Ik las vandaag op de kalender dat het ‘Wereld denk dag’ was. De rest van het jaar kan je af op
de automatische piloot, maar vandaag moest je nadenken. Om na te denken heb je een gedachte nodig, maar waar haalde ik die zo snel vandaan? Ik snuffelde wat in de keukenlades
opzoek naar een gedachte. Ik vond niks, behalve een kapotte kurkentrekker die
ik allang had weg moeten gooien. Op de galerij op kwam ik Anouk tegen. ‘Zeg Anouk heb jij niet nog een gedachte voor me?'
‘Hmm, eens denken.'
Ze had wel iets, leek me, maar wilde het niet weggeven. Dat merkte ik.

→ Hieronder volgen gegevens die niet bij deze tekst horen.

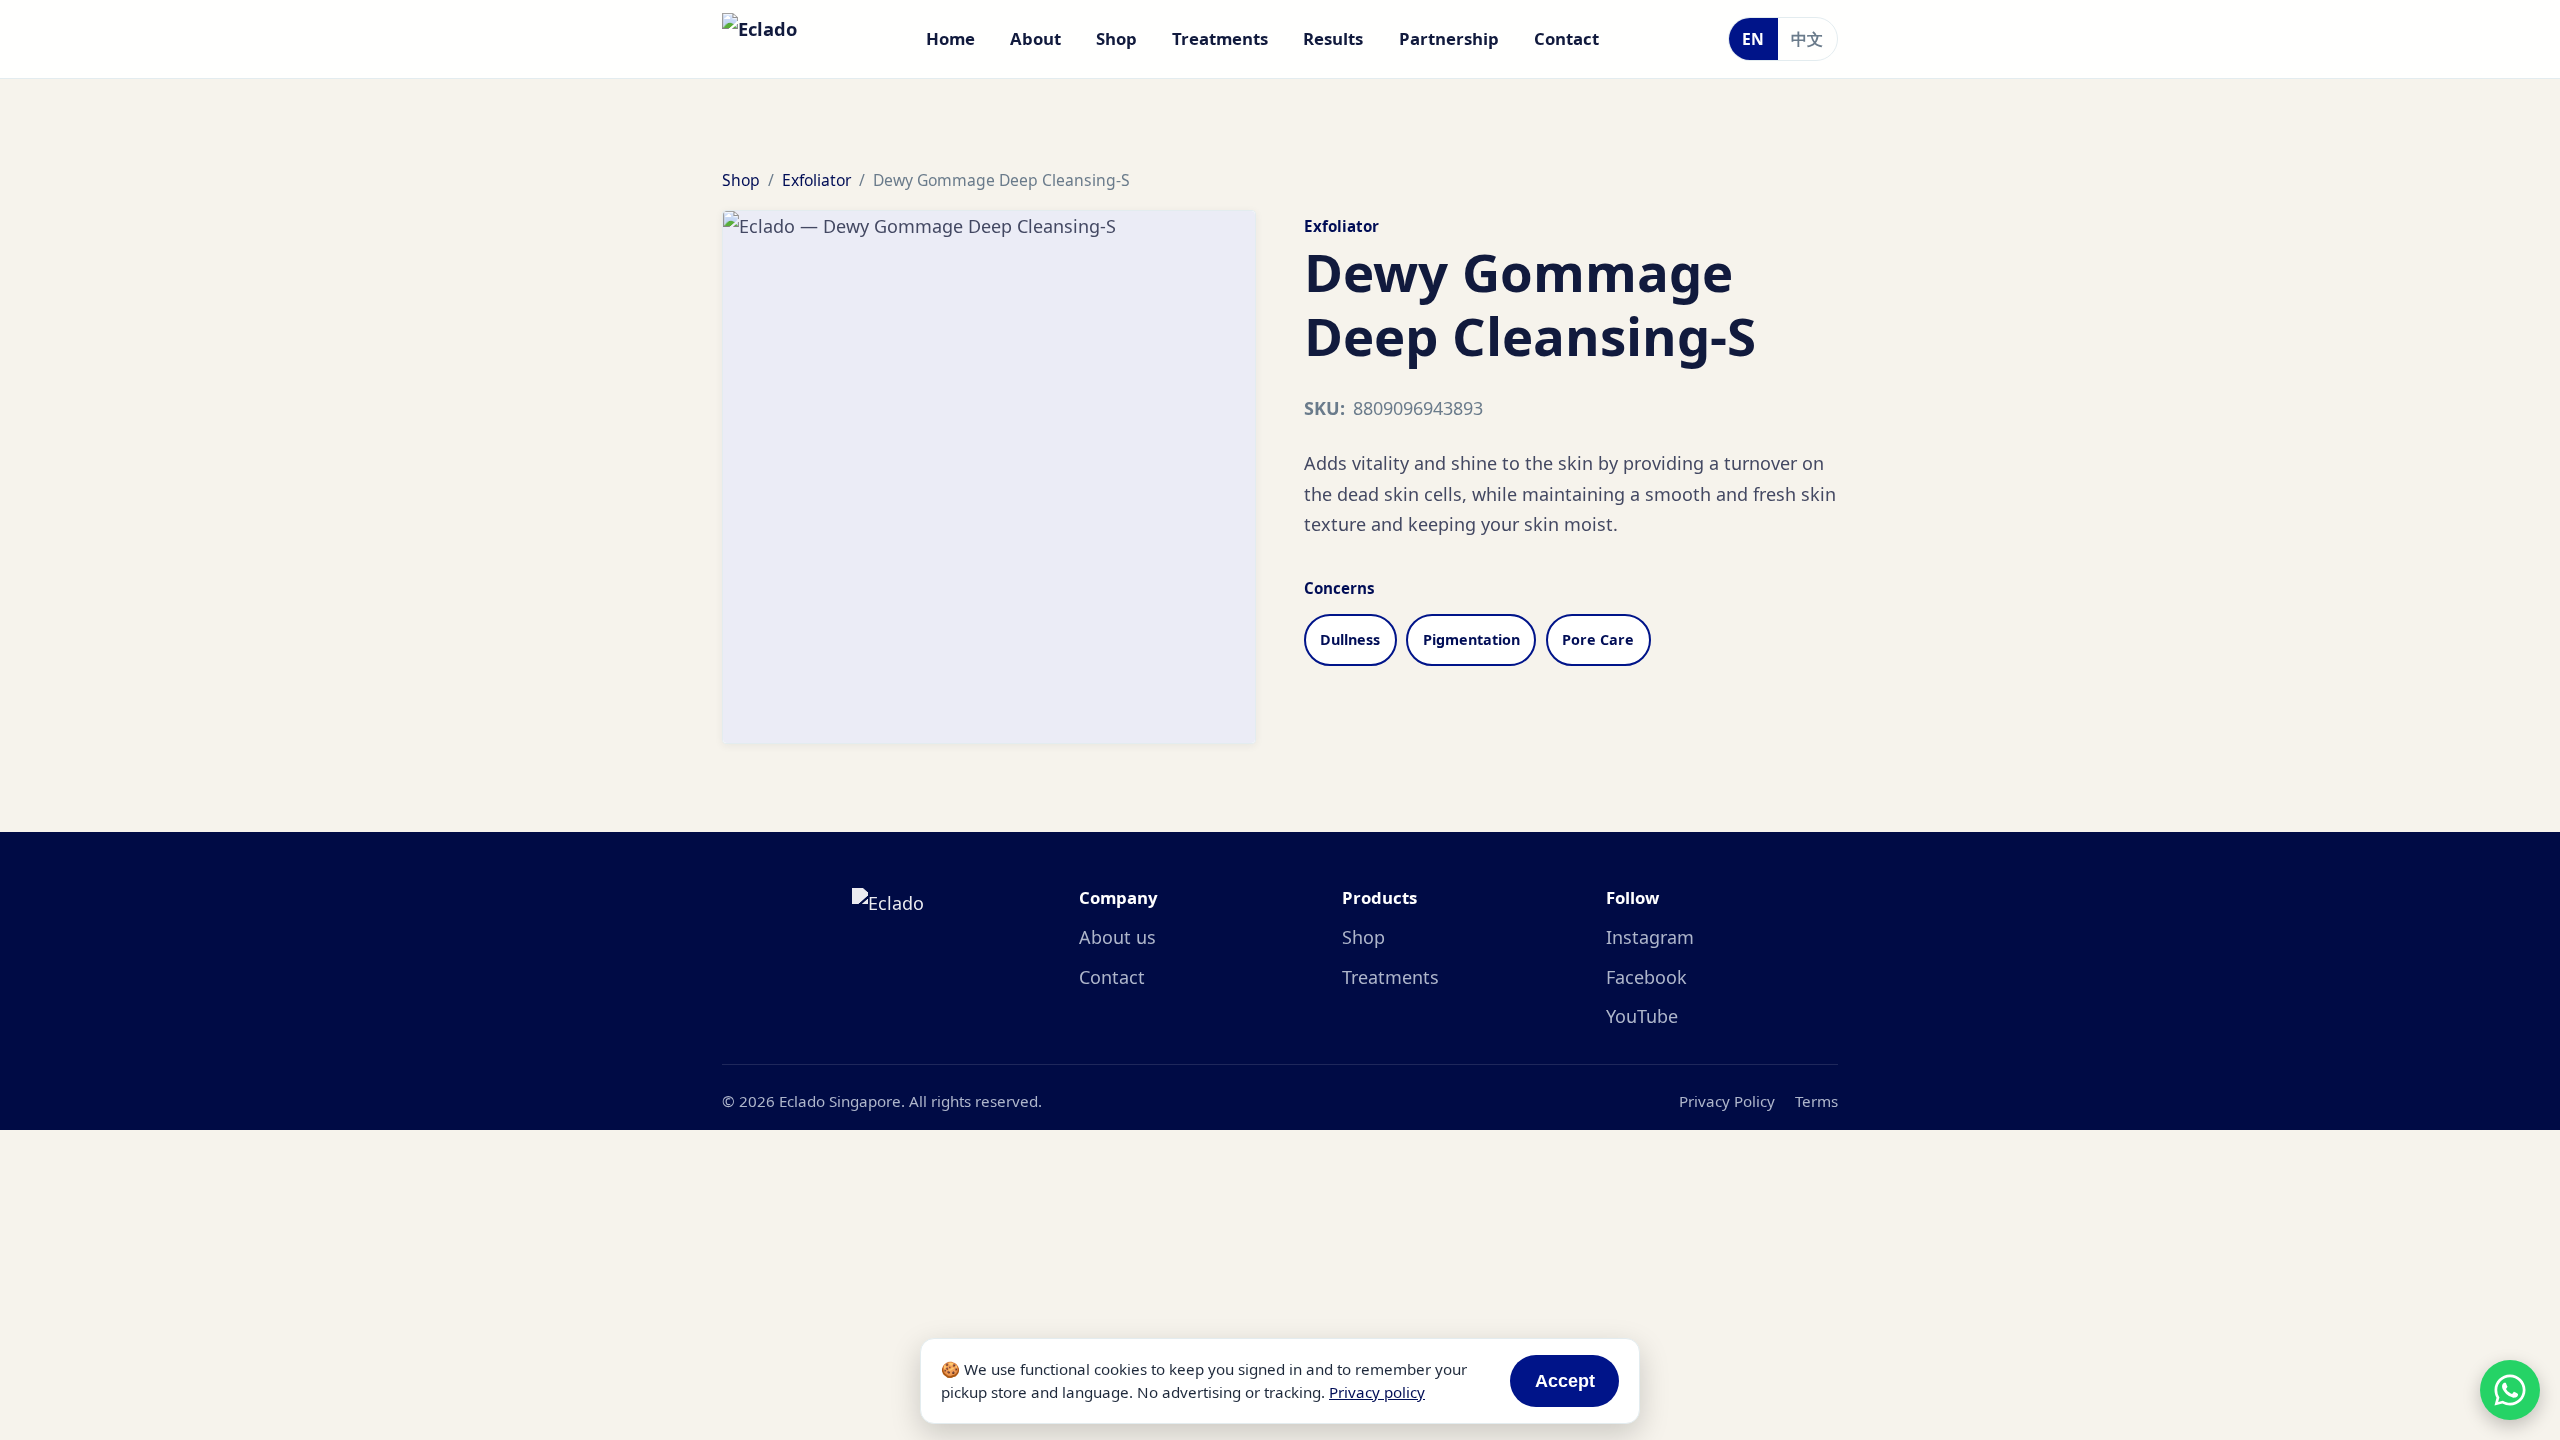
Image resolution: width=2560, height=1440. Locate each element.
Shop (1116, 38)
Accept (1565, 1381)
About (1035, 38)
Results (1333, 38)
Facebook (1646, 977)
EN (1753, 39)
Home (950, 38)
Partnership (1449, 38)
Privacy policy (1377, 1392)
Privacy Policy (1727, 1101)
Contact (1566, 38)
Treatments (1220, 38)
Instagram (1650, 937)
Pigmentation (1471, 639)
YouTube (1642, 1016)
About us (1117, 937)
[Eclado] (759, 39)
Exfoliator (816, 180)
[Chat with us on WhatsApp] (2510, 1390)
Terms (1816, 1101)
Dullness (1350, 639)
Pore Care (1598, 639)
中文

'Ik heb al een tijdje niet aan mijn oma gedacht, die zou ik aan je kunnen geven,,' zei ze langzaam,'toch doe ik het liever niet, ik heb er maar een, snap je?'
Ik ging omlaag naar de tweede waar Menno een
sigaretje stond te roken. ‘Men, heb je misschien een gedachte voor me te leen? Al
was het maar voor vandaag.’
‘Sorry man, hier is het ook schaarste. Ik zit zelf wat te denken
aan het weer, maar dat houdt niet over kan ik je vertellen.’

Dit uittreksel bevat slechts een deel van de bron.